Und Elze kann noch sehr viel mehr, wie sich auf den knapp 200 Seiten des Buches mit seinen 10 Kapiteln zeigt. Alle Kapitel heißen übrigens „CAPUT“, gefolgt von einer der römischen Ziffern zwischen I und X. „Caput“ für lateinisch „Kopf“ oder auch metonymisch „Mensch“, wobei man hier vielleicht auch zusätzlich noch ganz lautbezogen „kaputt“ assoziieren darf: kopf/ mensch/kaputt. Das grundsätzlich Kaputte oder eben Panische des vielleicht-mal-theoretisch-visionär-phantasierten Paradieses durchzieht die Texte des Bandes ähnlich wie auch ihre immer wieder ironisch-komisch-absurde Brechung. Es ist, als ob das barocke Vanitas-Motiv zusammen mit einer virtuosen poetischen Eloquenz, die einen bisweilen an Peter Rühmkorf erinnern könnte, in zeitgenössischer Gestalt zusammenfinden, wobei Elzes Texte nie geschraubt, sondern immer flüssig klingen. So als wären sie überwiegend auch in einer Art poetischem Flow entstanden (und dann natürlich vielfach überarbeitet und verfeinert worden).

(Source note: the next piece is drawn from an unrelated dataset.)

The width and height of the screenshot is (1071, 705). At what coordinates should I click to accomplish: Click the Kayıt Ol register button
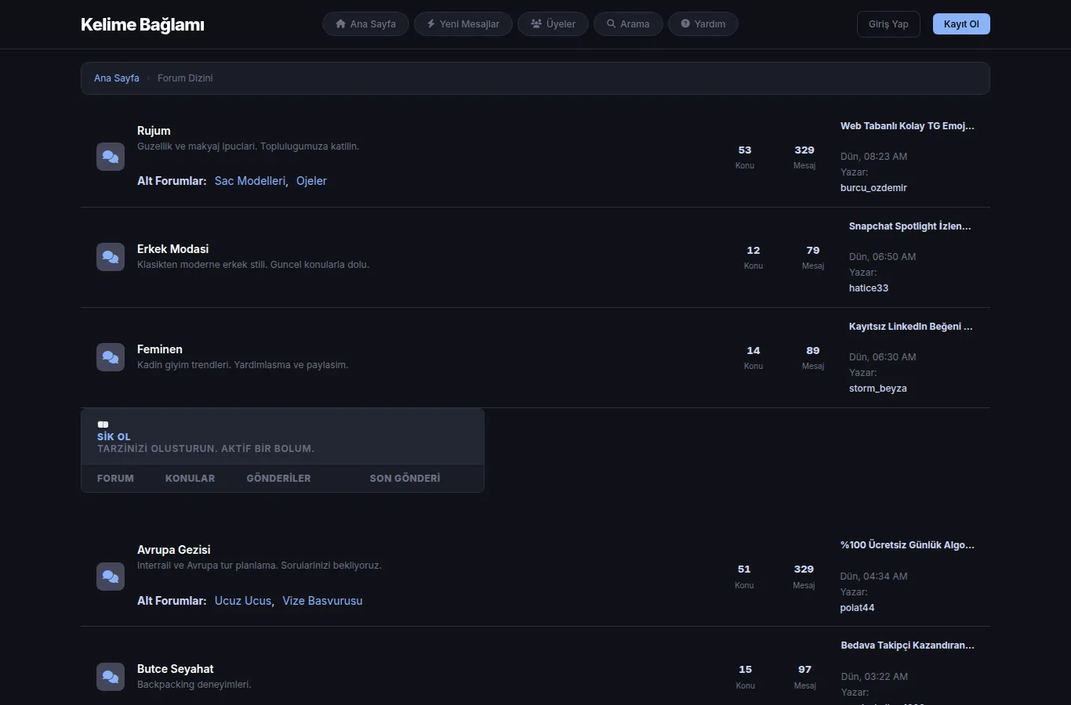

Trotz ihrer kunstvollen Gestaltung haben mich die Texte in panik/paradies allerdings nur bedingt tief berührt, und ich habe mich gefragt, woran das eigentlich liegt, zumal ich bei der Lektüre angesichts früherer Leseerfahrungen mit Elze-Texten auf Berührtwerden eingestellt war: Ist es die schiere Menge der Gedichte, die nicht nur dazu verführt, das Lesetempo zu erhöhen, sondern einen auch denken lässt: noch eins und noch eins und noch eins…? Sind es die vielleicht allzu vielfältigen Formen und Sujets, die sich in einer Art Kannibalisierung wechselseitig ein wenig die ‚Show stehlen‘? Oder sind es gerade die oft prosanah komponierten ernsten Texte, die ich, wie insbesondere die Gedichte über den sterbenden Hund im CAPUT III „homo canis“ einfach nicht so stark fand wie manche früheren Gedichte von Elze, die den Gesamteindruck ein wenig trüben? Tatsächlich vermag ich es nicht genau zu sagen und neige zu der Ansicht: es ist wohl eine Mischung von vielem. So wie das Buch selbst, das – wie hier nochmal betont sei – lesenswert ist, und vielleicht so gelesen werden will, dass man sich immer mal wieder etwas herauspickt statt alles von A bis Z in einem Rutsch durchzugehen. Das Paradies verdient Muße. Das panik/paradies auch.